The new horror thriller “Blood” from director Brad Anderson and screenwriter Will Honley puts a wicked new spin on the “a mother will do anything to save her child“ idea. It’s a patient movie that puts a lot of effort into exploring the fractured family dynamic at the center of its story. But it also delivers the frights, mostly in the final act when “Blood” really begins to burrow under our skin.
A very good Michelle Monaghan plays Jess, a recently divorced mother of two who’s in the middle of a nasty child custody battle with her ex-husband Patrick (Skeet Ulrich) who had an affair (and a baby) with their nanny. But we learn Jess had her own problems, namely a serious drug addiction that put a strain on her relationship with Patrick, their daughter Tyler (Skylar Morgan Jones), and their younger son Owen (Finlay Wojtak-Hissong).

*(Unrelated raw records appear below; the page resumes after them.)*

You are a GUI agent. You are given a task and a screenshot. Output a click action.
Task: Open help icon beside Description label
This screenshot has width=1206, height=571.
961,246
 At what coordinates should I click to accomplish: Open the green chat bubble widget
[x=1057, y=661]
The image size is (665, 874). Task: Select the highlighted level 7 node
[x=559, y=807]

But Jess has been clean for 15 months and is looking to rebuild her relationship with Tyler and Owen. She and the kids move into an old farmhouse that belonged to her family much to the chagrin of a frustrated Patrick. The movie spends a lot of time building up the family tension. It shows both Jess and Patrick as flawed, imperfect people, but they’re not monsters. Both love their children very much and want what’s best for them. But divorce can bring out a nasty side in people, especially when emotions are RAW and children are at the center.

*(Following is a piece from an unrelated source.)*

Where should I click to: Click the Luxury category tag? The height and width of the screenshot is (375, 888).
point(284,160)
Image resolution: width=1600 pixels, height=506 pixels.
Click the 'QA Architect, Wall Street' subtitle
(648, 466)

One afternoon Tyler, Owen, and the family dog Pippen set out to go fishing. They follow an old trail through the woods only to discover the lake has dried up. In the blackened muddy bed stands a withered cragged old tree that weirdly grabs Pippen’s attention. Later that evening Pippen runs out of the house and back down the trail. When he finally returns days later he has clearly changed (the glowing eyes are a dead giveaway). Pippen viciously attacks Owen, biting him on the neck and forcing Jess to kill the dog.
At the hospital, Owen’s condition deteriorates. But then Jess walks in on her son slurping from a blood pack as his vitals almost immediately improve. Clearly something unusual is going on. When his blood pressure plummets again, Jess (who’s a nurse at the hospital) swipes a bag of plasma from storage and slips it to Owen. He instantly gets better. Jess knows she can’t keep Owen in the hospital so she takes him home to the farm. But when her blood supply runs low, she gets desperate and starts crossing moral lines in an effort to keep her son alive.
Things get more complicated as Jess tries to hide it all from Patrick, and a bit more twisted as Owen’s craving for blood intensifies. It eventually sends the story down some darkly interesting paths. And there’s a hard to miss yet thoughtful metaphorical punch that can really be felt the further the story goes. Not all the character choices make sense, and certain mysteries are just left mysteries. These issues leave you wondering about what could have been if the filmmakers had dug a little deeper in certain places.
Still, the story holds together just fine, with a good chunk of its focus going towards its characters rather than any genre obligations. It’s much more thriller than horror (you won’t find a single jump scare) so adjust your expectations accordingly. But that doesn’t mean the movie doesn’t provide some scares. It just goes about them a little differently. Its pieces may not always fit snugly together, but its human drama and eerie chills proves to be an enjoyable mix. “Blood” is now showing in select theaters and hits VOD on January 31st.